Under the Equality Act, trans people could be excluded from single-sex spaces to achieve a “legitimate aim”. Such an aim, the EHRC advised, can include if a trans person using the service infringes on another user’s “dignity” or “safety”.

Mermaids, a trans youth charity, told PinkNews this seemingly suggests that trans people are “inherently dangerous” and “risk creating trauma to others simply by existing”.

“This is extremely harmful and actively encourages fear-mongering and bigotry towards the trans community,” Mermaids added.

EHRC chair Kishwer Falkner speaks tot eh camera

Baroness Kishwer Falkner, chair of the Equalities and Human Rights Commission. (YouTube/ UBS Centre)

In the letter, Field also referenced a 2013 High Court case in which a judge ruled that a trans prisoner could not be discriminated against on the basis of gender reassignment unless they had a GRC.

“[Kimberly Green] is a post GRA decision which sets a precedent and is of general applicability to the question of who the correct comparator is in a direct discrimination case, rather than one which is likely to be confined to its facts,” Field wrote.

A “comparator” in equalities law is someone in the same or similar situation to someone discriminated against but who does not have the same protected characteristic.

In this case, the judge ruled that a trans woman’s comparator would be that of a cisgender man, who would be excluded from the single-sex service.
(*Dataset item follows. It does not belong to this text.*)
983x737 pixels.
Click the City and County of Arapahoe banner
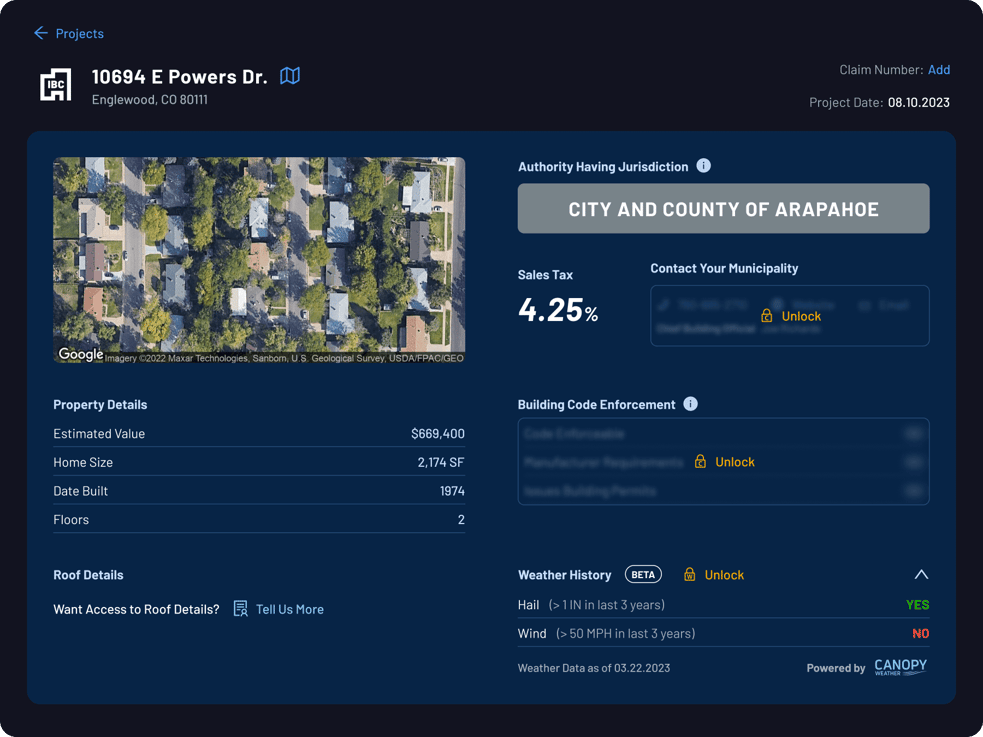pyautogui.click(x=723, y=209)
For the Trans Legal Project, the EHRC’s guidelines have frayed what was already a threadbare relationship between it and the LGBT+ community.
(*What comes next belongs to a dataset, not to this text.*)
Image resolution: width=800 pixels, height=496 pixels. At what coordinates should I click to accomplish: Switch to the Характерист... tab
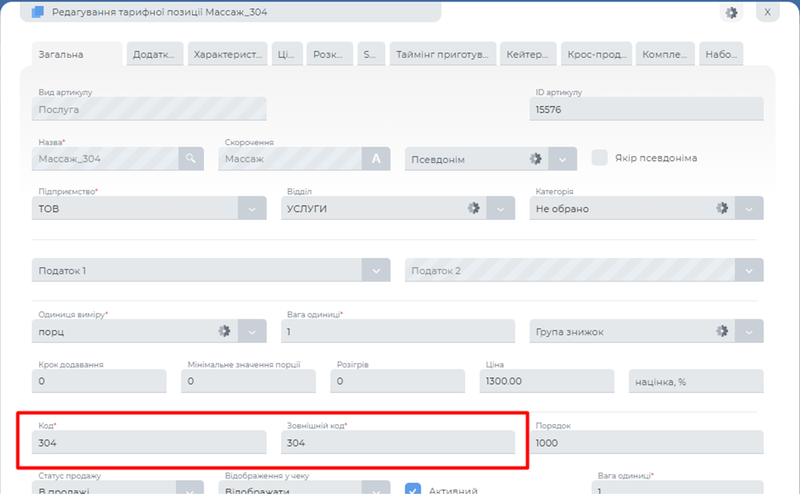[x=229, y=55]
In recent months, the EHRC has been rocked by scandals around its increasingly anti-trans sentiments. Former staffers have claimed that EHRC chair Kishwer Falkner had to be talked down from adopting “a totally gender-critical position“.
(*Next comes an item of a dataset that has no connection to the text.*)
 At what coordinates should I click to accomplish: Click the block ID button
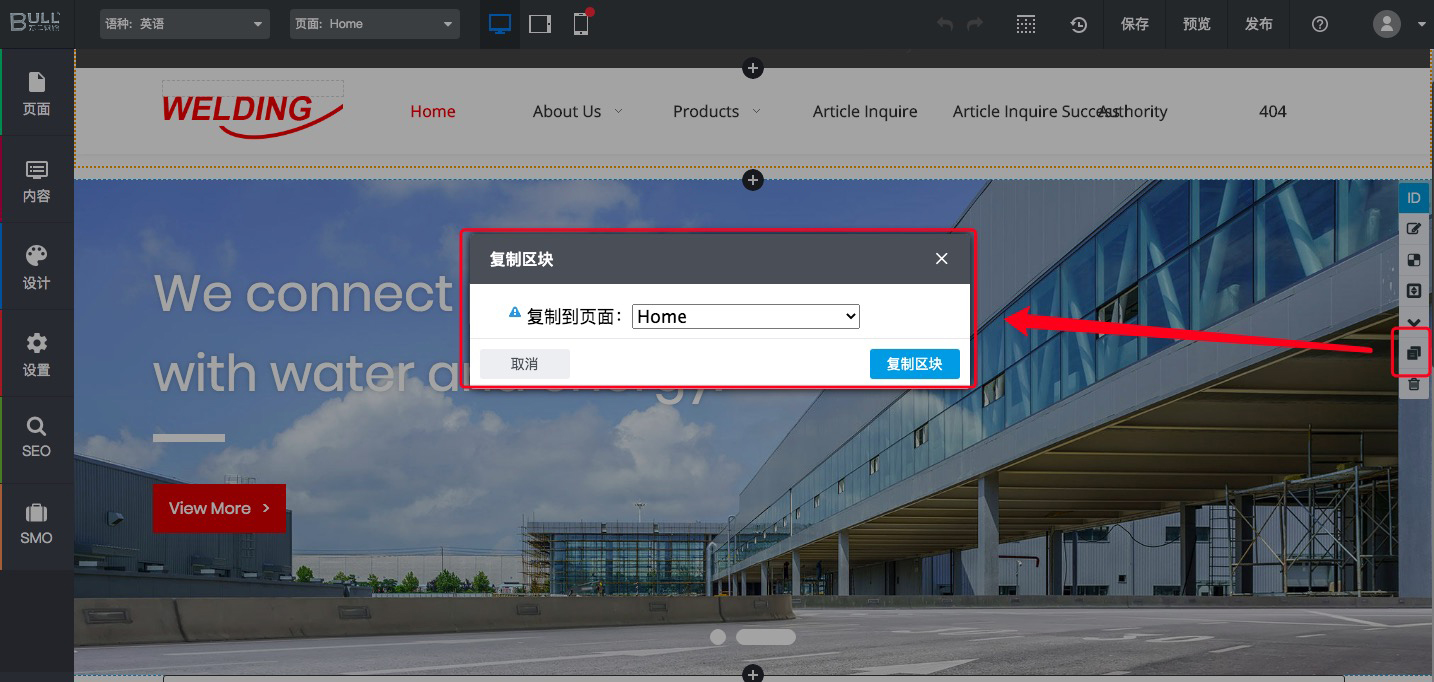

“It is obvious to everyone, not just lawyers, that guidance suggesting excluding all trans women without exception from the women’s toilet is lawful, is just that,” the project said.

“Given trans women are at different stages of their transition, any blanket ban against all trans women must be driven purely by bigotry.

“It is unbelievable that a body that has a under a statutory duty to encourage a society where trans people are not restricted in their potential by prejudice or discrimination has published guidance that claims that blanket discrimination against them is legal.”